Pull out each line of the records below that contains the string "This", and copy every such line in full.

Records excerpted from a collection

* * * * *

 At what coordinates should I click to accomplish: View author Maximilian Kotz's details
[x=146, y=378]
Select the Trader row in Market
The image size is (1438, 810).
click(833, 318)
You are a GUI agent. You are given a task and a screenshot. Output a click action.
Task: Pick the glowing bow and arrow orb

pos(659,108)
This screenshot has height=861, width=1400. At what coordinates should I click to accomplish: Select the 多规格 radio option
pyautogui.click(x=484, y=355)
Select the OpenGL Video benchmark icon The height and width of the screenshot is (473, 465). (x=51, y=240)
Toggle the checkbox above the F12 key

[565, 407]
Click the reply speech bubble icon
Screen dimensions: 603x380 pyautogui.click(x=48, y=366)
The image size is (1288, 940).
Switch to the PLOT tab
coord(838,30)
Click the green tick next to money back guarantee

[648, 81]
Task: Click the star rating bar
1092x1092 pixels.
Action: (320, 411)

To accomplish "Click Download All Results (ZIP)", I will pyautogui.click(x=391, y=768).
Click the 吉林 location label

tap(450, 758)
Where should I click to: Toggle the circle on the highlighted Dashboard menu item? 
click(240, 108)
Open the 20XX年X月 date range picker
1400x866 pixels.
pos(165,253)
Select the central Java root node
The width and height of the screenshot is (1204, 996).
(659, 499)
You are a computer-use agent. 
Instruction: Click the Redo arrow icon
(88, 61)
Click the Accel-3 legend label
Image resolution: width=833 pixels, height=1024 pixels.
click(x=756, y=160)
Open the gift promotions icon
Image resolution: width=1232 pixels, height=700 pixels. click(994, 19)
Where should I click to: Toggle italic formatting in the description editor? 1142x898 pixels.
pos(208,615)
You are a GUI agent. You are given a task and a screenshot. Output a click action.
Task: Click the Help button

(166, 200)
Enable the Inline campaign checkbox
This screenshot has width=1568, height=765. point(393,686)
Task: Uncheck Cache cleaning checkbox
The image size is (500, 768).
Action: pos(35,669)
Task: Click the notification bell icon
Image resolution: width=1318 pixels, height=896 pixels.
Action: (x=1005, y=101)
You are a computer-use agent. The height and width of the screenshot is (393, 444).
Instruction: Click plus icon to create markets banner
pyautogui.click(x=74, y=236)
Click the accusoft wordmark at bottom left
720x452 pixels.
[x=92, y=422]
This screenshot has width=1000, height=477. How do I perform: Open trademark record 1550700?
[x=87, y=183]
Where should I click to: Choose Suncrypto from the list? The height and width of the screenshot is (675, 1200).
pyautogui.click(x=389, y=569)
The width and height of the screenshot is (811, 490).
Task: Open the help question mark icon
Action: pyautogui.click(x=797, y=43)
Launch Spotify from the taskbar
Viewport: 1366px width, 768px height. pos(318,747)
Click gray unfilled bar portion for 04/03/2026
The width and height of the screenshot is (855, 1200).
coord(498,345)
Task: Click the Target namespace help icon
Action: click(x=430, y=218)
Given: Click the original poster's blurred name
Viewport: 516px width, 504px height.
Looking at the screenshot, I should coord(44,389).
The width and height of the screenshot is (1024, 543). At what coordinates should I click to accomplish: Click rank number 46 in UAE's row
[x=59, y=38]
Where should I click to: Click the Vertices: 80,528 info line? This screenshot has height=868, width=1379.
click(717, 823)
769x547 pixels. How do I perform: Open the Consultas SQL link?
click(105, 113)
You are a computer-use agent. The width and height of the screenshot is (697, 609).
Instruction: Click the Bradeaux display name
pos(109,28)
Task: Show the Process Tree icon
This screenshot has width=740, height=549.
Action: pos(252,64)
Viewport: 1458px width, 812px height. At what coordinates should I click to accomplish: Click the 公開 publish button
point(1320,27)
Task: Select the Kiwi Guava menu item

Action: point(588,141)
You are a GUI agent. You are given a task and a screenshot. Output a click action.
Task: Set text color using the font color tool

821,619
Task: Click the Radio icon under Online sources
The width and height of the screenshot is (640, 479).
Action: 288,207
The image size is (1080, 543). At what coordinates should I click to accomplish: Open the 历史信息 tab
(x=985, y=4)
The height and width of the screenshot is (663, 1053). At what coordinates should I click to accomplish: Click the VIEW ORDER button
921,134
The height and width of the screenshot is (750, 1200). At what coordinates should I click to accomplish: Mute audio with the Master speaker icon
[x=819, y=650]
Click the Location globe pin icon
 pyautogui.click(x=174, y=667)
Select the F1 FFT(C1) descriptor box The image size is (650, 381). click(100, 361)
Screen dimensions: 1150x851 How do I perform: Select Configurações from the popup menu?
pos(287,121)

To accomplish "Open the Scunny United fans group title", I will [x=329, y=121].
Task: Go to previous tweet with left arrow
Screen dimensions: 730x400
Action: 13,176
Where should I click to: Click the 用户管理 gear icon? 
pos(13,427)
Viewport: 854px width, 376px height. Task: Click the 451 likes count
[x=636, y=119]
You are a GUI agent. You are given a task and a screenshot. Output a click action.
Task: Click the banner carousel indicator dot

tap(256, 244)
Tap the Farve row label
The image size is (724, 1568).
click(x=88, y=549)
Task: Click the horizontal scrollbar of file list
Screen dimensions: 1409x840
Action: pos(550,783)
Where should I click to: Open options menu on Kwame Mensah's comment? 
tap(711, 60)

* * * * *

■ Task response ■
This screenshot has height=861, width=1400. At what coordinates should I click to accomplish: Select the 多规格 radio option
This screenshot has width=1568, height=765. point(393,686)
This screenshot has width=1000, height=477. How do I perform: Open trademark record 1550700?
Where should I click to: Click the Vertices: 80,528 info line? This screenshot has height=868, width=1379.
This screenshot has width=740, height=549.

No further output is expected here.